The Sussex was a three-masted wooden ship, 1305 tons. Built at Glasgow, 1853. Lbd 230 x 32.2 x 22 ft. Captain Collard. Ran on to a reef one and a half miles west of Barwon Heads, Victoria, 31 December 1871. A light seen was mistaken for Cape Schanck; the ship’s course was changed and the mistake discovered too late. She had left Plymouth on 9 October with forty-seven passengers and general cargo on her twenty- eighth visit to Australia. Immediately the ship struck blue lights and rockets were fired and all passengers were warned to prepare to abandon her. The seas drove her over the rocks on to sand before a boat was launched but this capsized and six crew drowned. Nothing could be done from the shore as the sea was sweeping over the ship. The tug War Hawk arrived from Queenscliff and passengers and crew were transferred. The ship’s dog swam ashore. Other vessels to attend included the paddle steamers Titan and Challenge, tug Mystery, and the Queenscliff lifeboat.

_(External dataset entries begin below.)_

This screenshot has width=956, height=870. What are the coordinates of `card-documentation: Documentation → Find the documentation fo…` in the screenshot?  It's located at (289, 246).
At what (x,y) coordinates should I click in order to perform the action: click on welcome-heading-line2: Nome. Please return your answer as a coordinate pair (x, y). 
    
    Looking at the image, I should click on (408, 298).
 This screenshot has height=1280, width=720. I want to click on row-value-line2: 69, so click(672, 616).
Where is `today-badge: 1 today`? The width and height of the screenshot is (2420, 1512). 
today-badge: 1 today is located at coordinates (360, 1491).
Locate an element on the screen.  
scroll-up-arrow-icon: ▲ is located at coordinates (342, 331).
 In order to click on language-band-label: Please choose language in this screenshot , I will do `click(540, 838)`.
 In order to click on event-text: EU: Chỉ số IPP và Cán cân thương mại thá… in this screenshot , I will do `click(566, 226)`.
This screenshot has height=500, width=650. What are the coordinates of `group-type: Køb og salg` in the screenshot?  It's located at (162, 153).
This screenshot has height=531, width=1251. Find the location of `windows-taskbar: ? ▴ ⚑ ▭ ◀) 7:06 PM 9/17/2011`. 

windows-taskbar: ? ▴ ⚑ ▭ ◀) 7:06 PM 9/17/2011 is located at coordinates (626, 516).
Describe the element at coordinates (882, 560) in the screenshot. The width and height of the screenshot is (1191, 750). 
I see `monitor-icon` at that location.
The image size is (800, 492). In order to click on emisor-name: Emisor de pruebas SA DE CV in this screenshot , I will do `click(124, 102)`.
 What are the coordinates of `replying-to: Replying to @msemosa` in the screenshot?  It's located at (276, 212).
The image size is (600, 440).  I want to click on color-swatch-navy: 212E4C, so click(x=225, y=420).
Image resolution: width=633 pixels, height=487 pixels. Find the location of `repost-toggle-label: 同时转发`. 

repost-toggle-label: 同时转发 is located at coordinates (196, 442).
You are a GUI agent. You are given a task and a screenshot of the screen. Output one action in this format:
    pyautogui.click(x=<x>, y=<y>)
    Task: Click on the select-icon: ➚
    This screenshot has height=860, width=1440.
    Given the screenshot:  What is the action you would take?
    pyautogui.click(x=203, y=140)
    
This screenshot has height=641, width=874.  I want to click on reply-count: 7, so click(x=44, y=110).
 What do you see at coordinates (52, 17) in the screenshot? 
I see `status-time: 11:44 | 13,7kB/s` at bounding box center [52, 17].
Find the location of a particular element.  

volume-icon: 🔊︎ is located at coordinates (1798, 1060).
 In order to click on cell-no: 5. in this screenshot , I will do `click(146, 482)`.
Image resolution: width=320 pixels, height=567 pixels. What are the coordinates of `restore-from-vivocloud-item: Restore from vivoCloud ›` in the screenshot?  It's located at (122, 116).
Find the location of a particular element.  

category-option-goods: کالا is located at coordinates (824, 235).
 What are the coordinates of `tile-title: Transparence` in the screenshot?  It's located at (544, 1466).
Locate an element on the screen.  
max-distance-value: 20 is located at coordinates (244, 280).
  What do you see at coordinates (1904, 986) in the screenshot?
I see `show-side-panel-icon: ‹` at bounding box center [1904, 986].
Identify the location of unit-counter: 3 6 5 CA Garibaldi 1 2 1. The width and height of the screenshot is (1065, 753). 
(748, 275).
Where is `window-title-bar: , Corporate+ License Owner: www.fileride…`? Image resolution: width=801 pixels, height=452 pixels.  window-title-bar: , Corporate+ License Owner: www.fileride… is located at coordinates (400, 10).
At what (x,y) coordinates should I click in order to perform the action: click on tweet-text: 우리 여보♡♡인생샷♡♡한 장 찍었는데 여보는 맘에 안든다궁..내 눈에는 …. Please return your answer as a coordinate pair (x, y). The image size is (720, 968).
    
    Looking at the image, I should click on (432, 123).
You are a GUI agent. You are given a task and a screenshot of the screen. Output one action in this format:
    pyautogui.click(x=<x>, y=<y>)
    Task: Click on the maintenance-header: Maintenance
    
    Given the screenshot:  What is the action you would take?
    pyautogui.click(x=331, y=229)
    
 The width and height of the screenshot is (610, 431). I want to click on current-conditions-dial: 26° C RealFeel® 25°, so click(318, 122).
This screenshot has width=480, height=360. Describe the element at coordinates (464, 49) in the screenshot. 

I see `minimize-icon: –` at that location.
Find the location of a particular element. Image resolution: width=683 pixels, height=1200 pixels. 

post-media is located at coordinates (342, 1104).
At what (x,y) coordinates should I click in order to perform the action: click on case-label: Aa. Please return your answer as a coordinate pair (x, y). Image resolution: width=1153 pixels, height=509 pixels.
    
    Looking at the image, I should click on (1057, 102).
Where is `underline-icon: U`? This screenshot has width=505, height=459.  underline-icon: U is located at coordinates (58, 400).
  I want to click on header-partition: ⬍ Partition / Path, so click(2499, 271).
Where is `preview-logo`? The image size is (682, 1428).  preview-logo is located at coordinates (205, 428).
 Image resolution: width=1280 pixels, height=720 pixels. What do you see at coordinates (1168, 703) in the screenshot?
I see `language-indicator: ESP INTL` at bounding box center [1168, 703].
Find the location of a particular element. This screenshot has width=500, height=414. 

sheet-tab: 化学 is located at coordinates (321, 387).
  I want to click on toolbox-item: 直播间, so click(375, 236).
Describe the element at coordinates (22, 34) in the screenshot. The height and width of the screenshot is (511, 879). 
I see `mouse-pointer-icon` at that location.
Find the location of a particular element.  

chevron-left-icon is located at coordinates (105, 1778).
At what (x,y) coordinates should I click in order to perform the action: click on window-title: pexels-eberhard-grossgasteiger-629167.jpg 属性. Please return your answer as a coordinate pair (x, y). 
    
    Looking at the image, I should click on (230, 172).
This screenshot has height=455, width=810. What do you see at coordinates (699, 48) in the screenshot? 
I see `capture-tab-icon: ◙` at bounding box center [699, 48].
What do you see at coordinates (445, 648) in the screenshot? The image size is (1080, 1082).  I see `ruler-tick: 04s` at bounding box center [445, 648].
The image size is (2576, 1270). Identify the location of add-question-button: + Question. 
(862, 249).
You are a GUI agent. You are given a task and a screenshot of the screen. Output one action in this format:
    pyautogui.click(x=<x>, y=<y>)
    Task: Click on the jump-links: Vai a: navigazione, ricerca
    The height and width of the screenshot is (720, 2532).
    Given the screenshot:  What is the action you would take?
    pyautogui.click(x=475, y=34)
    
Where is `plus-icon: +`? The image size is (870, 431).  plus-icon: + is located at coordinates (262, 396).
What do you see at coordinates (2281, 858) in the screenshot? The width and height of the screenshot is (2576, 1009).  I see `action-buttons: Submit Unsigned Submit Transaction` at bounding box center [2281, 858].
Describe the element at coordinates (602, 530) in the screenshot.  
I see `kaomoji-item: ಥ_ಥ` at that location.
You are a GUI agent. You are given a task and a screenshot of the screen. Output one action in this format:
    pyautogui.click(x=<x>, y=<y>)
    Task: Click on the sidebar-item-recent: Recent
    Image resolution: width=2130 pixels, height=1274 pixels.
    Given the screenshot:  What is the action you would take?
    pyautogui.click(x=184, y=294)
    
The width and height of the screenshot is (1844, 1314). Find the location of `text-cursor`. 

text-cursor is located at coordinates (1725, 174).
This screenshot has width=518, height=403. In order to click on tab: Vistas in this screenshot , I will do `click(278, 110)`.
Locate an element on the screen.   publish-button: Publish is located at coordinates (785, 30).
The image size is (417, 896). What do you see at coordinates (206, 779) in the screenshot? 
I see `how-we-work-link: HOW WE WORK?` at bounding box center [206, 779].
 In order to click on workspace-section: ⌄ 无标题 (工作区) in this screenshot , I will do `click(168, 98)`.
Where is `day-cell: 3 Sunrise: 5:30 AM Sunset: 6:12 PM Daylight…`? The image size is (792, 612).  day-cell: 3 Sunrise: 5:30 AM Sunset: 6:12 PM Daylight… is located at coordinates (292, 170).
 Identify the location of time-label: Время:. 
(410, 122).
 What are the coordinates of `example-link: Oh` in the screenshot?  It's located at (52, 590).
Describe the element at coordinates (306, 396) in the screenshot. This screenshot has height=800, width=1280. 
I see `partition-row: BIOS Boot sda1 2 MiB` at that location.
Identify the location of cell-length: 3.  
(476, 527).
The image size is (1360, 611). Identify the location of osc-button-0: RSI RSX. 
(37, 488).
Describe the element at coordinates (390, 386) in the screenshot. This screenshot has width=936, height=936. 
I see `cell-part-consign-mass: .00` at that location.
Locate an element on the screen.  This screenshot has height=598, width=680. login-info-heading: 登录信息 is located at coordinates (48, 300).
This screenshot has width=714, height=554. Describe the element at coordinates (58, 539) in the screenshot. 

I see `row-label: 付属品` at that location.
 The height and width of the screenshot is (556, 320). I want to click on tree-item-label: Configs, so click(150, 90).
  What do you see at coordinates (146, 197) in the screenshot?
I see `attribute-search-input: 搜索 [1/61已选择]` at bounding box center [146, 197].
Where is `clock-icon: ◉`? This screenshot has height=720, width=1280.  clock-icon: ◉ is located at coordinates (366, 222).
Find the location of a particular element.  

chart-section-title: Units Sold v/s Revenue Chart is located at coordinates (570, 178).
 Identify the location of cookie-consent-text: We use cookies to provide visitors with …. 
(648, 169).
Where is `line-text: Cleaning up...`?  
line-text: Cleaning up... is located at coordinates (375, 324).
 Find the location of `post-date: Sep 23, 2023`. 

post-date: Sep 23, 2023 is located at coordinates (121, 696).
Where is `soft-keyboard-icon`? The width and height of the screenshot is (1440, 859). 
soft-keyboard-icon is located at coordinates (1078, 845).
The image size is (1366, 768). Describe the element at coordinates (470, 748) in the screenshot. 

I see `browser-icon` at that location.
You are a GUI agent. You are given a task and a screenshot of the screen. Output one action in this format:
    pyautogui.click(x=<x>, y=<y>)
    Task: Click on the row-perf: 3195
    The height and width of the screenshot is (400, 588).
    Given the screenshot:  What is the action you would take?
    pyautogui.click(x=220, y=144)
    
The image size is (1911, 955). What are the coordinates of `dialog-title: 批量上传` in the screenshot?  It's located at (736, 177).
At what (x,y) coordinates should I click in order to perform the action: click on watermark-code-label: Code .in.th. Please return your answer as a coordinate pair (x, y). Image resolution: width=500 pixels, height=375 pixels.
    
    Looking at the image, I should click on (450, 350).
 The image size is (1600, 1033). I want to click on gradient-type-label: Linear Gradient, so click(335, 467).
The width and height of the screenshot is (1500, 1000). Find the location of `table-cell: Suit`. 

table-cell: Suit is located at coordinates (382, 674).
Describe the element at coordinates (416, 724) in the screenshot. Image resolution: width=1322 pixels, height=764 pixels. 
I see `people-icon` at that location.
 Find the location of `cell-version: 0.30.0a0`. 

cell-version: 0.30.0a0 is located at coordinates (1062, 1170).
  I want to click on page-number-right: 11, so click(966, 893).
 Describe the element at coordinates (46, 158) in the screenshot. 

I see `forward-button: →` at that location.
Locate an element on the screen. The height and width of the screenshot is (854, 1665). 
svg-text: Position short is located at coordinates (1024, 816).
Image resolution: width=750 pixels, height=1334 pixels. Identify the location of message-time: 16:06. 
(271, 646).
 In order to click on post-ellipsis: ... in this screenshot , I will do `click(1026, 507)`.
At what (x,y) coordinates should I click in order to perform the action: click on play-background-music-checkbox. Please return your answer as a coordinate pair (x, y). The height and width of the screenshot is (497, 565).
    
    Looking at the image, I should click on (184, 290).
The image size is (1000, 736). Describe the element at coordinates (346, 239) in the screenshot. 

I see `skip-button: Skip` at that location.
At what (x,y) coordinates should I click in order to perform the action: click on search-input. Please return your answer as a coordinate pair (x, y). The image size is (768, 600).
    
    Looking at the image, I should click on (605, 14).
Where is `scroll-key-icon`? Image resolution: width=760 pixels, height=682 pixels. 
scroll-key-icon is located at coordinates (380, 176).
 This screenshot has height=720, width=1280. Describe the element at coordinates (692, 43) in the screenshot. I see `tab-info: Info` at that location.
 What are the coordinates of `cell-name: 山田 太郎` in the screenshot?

The ship and cargo were sold at auction; a wire rope from the foremast to the beach was used for hauling boats loaded with cargo to and fro, the boats being towed into shallow water by a team of twelve bullocks, and an iron tramway was laid down the sandhill to haul the goods from the beach to drays which carried them to the Customs.
From the original edition of the Illustrated Australian News. Rare.
O.R.C. - Oswald Rose Campbell (1820 - 1887)
Campbell was an artist born in the Channel Islands, arrived in Melbourne in October 1852. He then moved to Sydney for brief period and returned to Melbourne in 1864. On Thomas Clark's retirement, Campbell applied again for appointment as drawing-master at the School of Design, claiming that for the past twelve years he had been drawing on wood, chiefly figures for the illustrated papers. He was appointed on 1 December 1876 at a salary of £250.